START Text section

Starting from the set of DUF295 genes reported in table 1, the PLAZA 4.0 Dicots comparative genomics platform was used to retrieve information about gene duplications (Van Bel et al. 2018). Specifically, the PLAZA Workbench was used to define different gene sets and to determine the number of genes involved in a tandem gene duplication event. In the PLAZA database, tandem gene duplicates were identified using i-ADHoRe v3.0.01 (gap_size 30, tandem_gap 30, cluster_gap 35, q_value 0.85, prob_cutoff 0.01, anchor_points 5, and multiple_hypothesis_correction FDR) (Proost et al. 2012).

1001 Genomes SNP Analysis

The 1001 Genomes polymorph tool (https://tools.1001genomes.org/polymorph/; last accessed February 25, 2019) was searched for single nucleotide polymorphisms with high impact for all 94 A. thaliana DUF295-related genes. The number of ecotypes where specific polymorphisms compared with Col-0 occurred was added.

END Text section
START Given material

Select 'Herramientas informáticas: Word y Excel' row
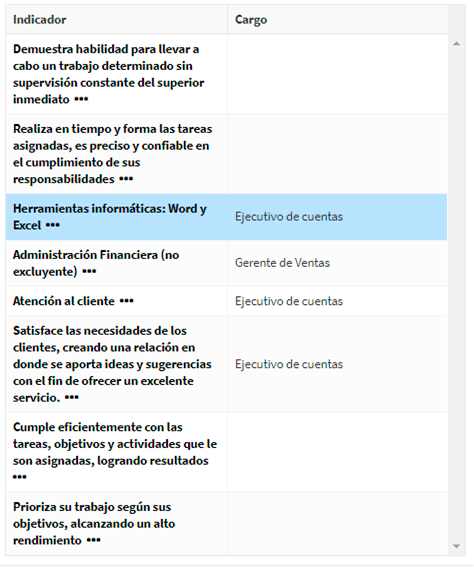This screenshot has height=571, width=474. [x=226, y=217]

END Given material

- **Work instructions**
a) In the DUF295 methods text above, rewrite the passage from "The 1001 Genomes" up to and including "occurred was added.", replacing "ecotypes" with "accessions".
b) According to the DUF295 methods text above, how many A. thaliana DUF295-related genes were searched with the 1001 Genomes polymorph tool?

- **Answers by item**
a)
The 1001 Genomes polymorph tool (https://tools.1001genomes.org/polymorph/; last accessed February 25, 2019) was searched for single nucleotide polymorphisms with high impact for all 94 A. thaliana DUF295-related genes. The number of accessions where specific polymorphisms compared with Col-0 occurred was added.

b) 94